Do you get my quandary? Do you have an answer for me? I didn’t think so.

The universe, as I’ve always understood it anyway, is the totality of all matter, space, and time. Though the puzzle presented by the size and limits of the universe may not be solvable, surely its scope is plain enough. Imagine my befuddlement then when I first encountered the concept of multiple universes. No…it can’t be, I thought. What is this ridiculousness?

Multiple universes or “multiverse” theories suggest that the universe we are a part of and have evidence for is in fact NOT the totality of all that is. There are alternate or parallel ones that actually exist in another dimension, or something. I don’t and never will understand the science behind the theories so cannot argue against their validity, except when it comes to the likely motivation for proposing such an elaborate and unprovable concept.

The only universe that’s more than merely theoretical exhibits a feature which is so mathematically improbable as to be virtually impossible if it was not designed to be that way. Multiple, measurable values pertaining to it are so finely-tuned within an extraordinarily small range that the odds of them all resulting by chance are beyond the realm of possibility.
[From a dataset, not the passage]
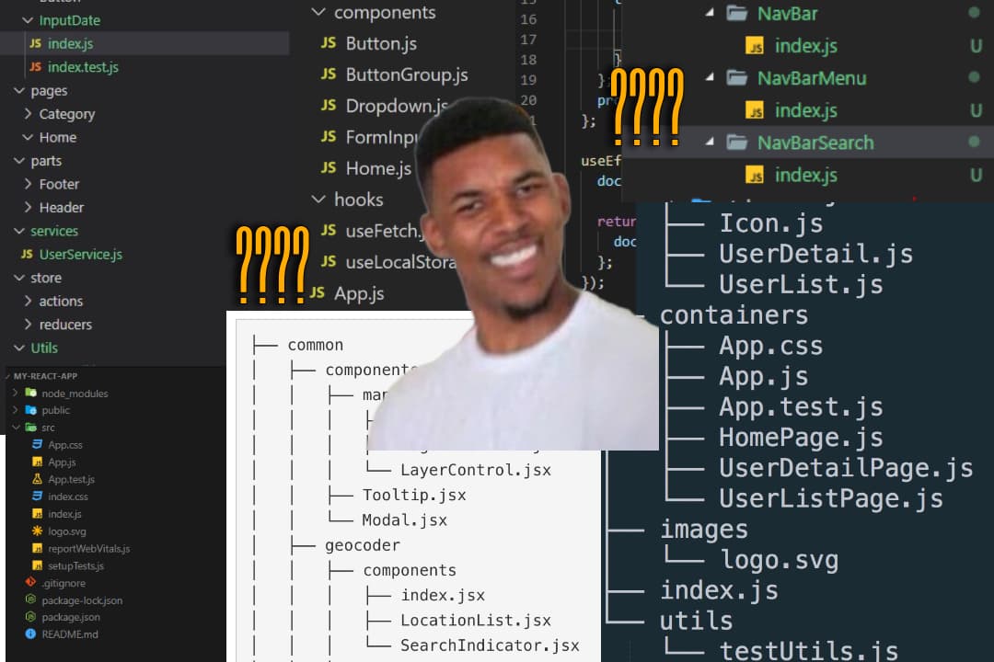The width and height of the screenshot is (994, 662).
Task: Open index.test.js under InputDate
Action: pos(83,67)
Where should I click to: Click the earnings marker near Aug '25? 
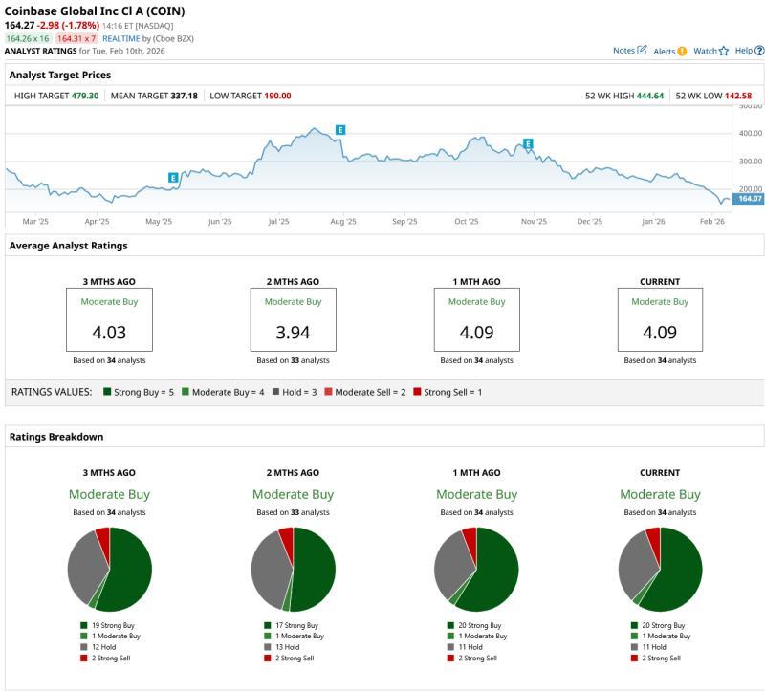coord(339,129)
This short video from William Lane Craig’s Reasonable Faith ministry concisely yet thoroughly explains this incredible feature of our universe.

So the fine-tuning of the universe is a phenomenon well-accepted as factual among both theist and non-theist scientists. Its obvious implication of the involvement of a Designer, though, has the non-theist physicists resorting to metaphysics to account for it. They would rather put their money on a logically untenable infinite number of things to avoid having to accept the logical conclusion that this one fantastically ordered, observable universe was created by a fantastically powerful, unobservable God.

So I’ll end with this question #8 for the non-Christian:

Are you willing to believe in an infinite number of universes to account for the indescribably precise fine-tuning for the existence of life of the only universe we have evidence for?